▸ **Task to carry out**:
Begin at the line containing "Image resolution: width=1200" in the data below and go on through the line containing "The height and width of the screenshot is (600, 800).", repeating each line exactly; include both ends and no other line.

▸ **Records provided**:
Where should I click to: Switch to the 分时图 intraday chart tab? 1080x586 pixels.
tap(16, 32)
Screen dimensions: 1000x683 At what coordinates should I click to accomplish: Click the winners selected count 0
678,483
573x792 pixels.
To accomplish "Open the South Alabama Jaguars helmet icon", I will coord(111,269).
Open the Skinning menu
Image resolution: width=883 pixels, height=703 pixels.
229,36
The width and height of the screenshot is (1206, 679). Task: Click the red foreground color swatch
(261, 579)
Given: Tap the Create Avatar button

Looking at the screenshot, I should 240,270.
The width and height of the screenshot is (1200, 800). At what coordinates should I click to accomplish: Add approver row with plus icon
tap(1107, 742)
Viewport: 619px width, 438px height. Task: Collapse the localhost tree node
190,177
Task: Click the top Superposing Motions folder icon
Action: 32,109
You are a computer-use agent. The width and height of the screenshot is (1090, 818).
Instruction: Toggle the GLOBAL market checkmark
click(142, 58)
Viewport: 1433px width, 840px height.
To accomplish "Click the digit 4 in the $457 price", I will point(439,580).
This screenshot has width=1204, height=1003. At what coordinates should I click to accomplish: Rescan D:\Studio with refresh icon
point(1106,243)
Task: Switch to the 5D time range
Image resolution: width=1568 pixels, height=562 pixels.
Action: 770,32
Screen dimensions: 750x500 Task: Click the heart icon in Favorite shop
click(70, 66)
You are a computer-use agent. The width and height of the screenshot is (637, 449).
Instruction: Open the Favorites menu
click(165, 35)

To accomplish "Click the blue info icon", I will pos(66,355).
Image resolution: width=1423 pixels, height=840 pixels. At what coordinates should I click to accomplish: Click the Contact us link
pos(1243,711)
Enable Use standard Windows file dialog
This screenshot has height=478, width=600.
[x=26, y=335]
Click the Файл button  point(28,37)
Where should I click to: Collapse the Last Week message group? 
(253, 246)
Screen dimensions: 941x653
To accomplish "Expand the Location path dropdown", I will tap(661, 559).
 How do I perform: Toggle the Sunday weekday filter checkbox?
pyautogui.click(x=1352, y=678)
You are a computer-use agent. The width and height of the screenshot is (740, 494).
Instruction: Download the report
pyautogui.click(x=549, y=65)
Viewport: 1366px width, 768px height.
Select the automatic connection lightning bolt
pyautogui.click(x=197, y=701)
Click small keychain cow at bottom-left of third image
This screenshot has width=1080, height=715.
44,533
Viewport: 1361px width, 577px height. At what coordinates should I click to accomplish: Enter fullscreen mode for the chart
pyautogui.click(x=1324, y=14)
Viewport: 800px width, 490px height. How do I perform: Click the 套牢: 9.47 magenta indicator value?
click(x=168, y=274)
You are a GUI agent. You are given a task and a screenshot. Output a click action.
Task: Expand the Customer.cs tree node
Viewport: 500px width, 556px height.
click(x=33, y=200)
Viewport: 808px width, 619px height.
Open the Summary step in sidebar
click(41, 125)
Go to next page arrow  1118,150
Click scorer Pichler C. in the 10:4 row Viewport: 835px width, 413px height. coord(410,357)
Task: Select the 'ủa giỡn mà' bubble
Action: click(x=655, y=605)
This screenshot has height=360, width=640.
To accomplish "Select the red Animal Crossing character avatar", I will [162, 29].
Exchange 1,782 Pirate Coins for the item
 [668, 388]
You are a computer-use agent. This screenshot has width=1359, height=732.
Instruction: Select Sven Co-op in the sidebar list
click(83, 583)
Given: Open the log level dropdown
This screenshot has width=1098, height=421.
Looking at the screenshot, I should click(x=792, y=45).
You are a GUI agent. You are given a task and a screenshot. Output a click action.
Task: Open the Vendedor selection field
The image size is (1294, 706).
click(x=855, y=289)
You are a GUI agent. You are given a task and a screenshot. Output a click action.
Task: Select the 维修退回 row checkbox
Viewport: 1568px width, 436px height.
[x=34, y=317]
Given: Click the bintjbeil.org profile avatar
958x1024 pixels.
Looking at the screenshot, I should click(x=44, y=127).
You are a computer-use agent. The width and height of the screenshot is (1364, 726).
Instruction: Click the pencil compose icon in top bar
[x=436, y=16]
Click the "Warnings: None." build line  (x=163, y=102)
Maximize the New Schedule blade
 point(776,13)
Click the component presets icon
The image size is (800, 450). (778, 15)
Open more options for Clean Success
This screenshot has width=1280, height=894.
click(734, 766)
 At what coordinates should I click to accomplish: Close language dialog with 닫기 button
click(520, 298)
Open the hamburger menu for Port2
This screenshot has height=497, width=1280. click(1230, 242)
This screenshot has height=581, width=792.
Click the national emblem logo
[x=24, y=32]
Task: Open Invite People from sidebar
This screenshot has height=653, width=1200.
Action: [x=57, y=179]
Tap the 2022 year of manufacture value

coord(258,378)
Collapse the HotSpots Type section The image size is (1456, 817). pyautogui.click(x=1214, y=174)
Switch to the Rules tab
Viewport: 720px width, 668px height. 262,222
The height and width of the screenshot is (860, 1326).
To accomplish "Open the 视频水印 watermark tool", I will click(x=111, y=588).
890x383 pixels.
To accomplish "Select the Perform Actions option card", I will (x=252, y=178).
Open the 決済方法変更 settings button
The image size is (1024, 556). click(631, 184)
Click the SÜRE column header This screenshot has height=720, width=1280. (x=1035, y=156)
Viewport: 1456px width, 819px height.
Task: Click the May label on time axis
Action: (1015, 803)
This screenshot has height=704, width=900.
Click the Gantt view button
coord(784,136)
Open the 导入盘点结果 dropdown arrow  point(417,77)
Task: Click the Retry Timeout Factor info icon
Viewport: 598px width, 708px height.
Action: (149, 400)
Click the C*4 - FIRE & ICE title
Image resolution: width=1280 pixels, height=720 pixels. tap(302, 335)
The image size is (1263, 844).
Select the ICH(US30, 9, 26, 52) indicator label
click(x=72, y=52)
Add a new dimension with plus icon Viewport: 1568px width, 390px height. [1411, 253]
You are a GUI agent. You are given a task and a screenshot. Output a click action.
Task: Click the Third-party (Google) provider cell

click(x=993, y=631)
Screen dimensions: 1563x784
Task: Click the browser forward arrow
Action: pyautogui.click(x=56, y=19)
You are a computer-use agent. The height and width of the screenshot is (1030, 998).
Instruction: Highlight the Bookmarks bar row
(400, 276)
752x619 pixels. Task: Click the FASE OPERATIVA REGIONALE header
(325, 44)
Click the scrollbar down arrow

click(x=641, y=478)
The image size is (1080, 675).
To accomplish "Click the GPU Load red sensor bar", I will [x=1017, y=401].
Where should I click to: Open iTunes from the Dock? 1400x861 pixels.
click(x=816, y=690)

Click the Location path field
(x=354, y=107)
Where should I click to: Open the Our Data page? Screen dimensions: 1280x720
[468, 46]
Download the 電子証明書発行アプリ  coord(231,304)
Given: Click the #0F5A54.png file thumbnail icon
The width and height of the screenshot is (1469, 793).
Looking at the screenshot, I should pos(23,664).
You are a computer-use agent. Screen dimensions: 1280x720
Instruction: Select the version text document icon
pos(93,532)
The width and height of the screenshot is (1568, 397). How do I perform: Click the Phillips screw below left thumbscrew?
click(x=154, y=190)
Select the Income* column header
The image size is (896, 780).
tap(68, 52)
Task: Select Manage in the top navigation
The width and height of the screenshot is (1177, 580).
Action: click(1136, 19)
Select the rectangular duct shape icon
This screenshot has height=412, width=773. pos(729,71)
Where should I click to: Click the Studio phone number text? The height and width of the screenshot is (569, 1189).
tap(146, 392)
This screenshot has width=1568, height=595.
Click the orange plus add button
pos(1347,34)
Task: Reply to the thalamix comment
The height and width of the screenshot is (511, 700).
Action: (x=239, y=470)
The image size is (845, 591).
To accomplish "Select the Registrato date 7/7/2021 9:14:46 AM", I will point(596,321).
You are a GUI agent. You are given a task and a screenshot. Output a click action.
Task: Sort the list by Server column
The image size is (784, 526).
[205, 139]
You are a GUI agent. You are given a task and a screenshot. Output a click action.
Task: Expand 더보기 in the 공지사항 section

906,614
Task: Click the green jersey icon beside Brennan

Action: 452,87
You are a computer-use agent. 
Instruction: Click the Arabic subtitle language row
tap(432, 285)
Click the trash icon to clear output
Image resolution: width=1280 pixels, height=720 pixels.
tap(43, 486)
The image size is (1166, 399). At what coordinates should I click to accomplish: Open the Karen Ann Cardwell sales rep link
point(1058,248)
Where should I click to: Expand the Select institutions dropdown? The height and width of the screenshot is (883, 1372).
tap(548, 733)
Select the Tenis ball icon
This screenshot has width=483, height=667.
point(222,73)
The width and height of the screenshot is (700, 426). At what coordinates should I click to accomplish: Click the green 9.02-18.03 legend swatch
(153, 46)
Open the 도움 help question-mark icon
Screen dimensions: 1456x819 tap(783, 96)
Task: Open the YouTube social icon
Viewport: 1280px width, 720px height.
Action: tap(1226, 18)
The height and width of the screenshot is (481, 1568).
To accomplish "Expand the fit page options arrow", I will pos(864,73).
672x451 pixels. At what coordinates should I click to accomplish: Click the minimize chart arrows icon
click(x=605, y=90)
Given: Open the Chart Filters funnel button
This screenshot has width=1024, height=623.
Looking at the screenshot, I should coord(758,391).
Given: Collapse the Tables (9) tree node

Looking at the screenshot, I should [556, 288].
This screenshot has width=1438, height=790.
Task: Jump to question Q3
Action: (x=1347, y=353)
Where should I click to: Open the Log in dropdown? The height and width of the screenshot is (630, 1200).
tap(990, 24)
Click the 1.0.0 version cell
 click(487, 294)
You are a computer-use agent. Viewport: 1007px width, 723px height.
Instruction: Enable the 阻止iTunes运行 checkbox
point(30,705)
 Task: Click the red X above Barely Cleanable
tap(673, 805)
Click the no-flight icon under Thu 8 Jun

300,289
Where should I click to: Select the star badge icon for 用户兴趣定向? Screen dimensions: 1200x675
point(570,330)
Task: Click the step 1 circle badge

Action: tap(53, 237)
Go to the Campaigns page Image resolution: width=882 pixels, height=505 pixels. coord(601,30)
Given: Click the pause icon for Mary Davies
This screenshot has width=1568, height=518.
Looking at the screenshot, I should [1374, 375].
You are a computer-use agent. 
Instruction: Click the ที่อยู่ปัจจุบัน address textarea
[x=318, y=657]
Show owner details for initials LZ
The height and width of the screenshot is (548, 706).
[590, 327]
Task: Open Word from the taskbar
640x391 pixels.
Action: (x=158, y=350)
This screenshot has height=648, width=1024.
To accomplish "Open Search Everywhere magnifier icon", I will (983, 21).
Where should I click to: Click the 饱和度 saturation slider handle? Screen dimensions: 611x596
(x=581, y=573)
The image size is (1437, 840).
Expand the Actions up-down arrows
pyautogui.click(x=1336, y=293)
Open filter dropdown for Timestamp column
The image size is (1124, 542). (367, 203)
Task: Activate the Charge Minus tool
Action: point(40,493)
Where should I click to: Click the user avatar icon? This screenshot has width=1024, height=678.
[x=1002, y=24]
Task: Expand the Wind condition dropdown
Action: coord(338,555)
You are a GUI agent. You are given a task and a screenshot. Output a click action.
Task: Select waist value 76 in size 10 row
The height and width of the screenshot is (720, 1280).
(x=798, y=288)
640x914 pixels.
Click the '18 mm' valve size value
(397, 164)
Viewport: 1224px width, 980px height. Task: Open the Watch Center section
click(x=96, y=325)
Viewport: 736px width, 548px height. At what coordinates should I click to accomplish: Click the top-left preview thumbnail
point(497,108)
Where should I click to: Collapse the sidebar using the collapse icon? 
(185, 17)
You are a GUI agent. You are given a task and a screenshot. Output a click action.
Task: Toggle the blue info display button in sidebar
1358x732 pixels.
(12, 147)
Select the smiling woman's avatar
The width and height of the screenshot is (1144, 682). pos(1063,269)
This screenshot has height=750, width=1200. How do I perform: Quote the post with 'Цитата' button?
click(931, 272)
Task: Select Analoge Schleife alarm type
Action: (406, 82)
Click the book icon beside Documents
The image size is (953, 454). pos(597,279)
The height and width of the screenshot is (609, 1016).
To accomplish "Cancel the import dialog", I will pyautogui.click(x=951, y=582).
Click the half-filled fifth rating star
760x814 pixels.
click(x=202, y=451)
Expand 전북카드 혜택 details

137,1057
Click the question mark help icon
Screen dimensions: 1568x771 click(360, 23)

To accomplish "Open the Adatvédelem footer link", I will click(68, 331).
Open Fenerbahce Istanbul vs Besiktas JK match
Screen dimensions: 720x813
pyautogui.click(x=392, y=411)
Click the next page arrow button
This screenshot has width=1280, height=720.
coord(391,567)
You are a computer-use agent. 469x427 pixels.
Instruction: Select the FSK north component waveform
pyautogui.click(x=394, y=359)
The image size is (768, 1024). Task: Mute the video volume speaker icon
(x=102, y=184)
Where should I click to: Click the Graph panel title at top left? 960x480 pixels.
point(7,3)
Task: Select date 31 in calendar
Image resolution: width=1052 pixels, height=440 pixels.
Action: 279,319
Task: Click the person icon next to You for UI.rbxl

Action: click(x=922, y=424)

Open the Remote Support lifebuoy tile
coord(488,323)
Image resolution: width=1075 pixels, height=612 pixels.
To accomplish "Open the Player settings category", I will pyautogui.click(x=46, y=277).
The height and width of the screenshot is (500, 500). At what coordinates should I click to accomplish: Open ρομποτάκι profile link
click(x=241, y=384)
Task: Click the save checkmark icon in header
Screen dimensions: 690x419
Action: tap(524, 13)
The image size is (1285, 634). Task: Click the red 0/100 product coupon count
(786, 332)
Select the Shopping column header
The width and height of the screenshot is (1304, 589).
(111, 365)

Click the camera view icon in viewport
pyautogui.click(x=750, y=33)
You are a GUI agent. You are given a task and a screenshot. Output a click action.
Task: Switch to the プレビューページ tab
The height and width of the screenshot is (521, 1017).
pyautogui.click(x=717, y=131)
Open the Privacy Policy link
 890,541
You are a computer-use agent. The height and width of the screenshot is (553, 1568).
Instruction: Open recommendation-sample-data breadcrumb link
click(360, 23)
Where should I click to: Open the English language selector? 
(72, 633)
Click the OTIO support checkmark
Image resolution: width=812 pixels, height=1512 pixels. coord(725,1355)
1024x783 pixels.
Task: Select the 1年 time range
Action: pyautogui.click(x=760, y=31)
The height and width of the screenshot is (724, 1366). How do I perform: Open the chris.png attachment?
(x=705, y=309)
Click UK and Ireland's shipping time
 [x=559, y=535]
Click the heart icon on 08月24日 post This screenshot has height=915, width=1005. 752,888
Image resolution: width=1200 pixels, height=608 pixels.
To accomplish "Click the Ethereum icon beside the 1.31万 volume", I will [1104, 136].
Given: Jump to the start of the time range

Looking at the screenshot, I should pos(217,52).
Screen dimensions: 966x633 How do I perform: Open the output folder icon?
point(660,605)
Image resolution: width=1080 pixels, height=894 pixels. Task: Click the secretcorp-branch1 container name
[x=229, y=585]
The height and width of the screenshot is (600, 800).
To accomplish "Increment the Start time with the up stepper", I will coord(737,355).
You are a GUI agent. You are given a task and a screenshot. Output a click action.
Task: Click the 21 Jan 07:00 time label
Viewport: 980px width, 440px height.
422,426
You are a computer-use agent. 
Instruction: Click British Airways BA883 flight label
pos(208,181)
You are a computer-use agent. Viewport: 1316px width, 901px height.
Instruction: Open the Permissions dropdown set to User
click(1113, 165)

▸ **Completed exercise**:
Image resolution: width=1200 pixels, height=608 pixels.
To accomplish "Click the Ethereum icon beside the 1.31万 volume", I will [1104, 136].
Given: Jump to the start of the time range

Looking at the screenshot, I should pos(217,52).
Screen dimensions: 966x633 How do I perform: Open the output folder icon?
point(660,605)
Image resolution: width=1080 pixels, height=894 pixels. Task: Click the secretcorp-branch1 container name
[x=229, y=585]
The height and width of the screenshot is (600, 800).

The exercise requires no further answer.